Data listing:

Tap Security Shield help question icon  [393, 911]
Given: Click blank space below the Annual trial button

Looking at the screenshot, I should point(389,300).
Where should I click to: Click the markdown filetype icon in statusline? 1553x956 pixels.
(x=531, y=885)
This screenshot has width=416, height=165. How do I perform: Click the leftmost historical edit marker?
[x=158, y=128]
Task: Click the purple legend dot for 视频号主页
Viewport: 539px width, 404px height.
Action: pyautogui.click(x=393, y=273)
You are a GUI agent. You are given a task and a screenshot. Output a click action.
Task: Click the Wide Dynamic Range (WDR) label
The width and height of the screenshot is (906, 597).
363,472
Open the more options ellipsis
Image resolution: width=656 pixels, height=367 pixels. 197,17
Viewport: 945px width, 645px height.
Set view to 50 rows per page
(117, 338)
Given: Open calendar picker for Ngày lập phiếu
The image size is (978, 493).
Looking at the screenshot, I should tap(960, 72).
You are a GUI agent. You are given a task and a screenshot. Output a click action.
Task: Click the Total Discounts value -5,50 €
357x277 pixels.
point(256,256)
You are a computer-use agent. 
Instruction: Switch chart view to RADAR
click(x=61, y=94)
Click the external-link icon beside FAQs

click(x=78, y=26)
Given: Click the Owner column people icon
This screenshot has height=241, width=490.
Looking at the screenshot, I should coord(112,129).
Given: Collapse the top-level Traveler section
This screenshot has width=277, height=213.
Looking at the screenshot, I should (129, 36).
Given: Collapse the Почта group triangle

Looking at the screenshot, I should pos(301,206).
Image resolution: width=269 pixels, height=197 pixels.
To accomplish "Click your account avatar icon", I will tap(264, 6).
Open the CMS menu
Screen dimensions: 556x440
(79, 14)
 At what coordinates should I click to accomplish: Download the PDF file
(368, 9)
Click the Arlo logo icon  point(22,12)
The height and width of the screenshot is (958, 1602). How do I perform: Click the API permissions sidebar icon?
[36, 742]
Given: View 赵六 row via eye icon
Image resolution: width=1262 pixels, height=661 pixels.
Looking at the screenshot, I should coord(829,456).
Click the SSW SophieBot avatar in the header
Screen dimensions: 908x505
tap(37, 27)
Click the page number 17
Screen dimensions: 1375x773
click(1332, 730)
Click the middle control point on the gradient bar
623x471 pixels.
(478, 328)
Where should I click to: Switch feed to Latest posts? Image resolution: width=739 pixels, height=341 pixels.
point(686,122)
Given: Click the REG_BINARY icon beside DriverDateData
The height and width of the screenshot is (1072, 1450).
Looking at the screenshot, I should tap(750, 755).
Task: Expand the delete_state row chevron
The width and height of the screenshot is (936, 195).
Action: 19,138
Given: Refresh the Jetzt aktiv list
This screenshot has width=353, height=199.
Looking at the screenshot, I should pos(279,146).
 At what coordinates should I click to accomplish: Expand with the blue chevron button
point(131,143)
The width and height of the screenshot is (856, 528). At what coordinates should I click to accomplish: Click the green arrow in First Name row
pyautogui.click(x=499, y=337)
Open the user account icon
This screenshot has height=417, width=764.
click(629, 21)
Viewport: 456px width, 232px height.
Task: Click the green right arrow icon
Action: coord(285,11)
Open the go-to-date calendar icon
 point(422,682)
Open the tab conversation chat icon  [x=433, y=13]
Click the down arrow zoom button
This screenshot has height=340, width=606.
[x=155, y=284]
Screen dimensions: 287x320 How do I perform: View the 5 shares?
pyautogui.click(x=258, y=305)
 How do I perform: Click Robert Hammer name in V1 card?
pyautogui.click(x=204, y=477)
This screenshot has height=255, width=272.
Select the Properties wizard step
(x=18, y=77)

Task requirements:
Above are the records; repeat exactly the lines from the one holding "Task: Click the Total Discounts value -5,50 €" down to the one holding "Given: Click the Owner column people icon", end lines included.

Result:
Task: Click the Total Discounts value -5,50 €
357x277 pixels.
point(256,256)
You are a computer-use agent. 
Instruction: Switch chart view to RADAR
click(x=61, y=94)
Click the external-link icon beside FAQs

click(x=78, y=26)
Given: Click the Owner column people icon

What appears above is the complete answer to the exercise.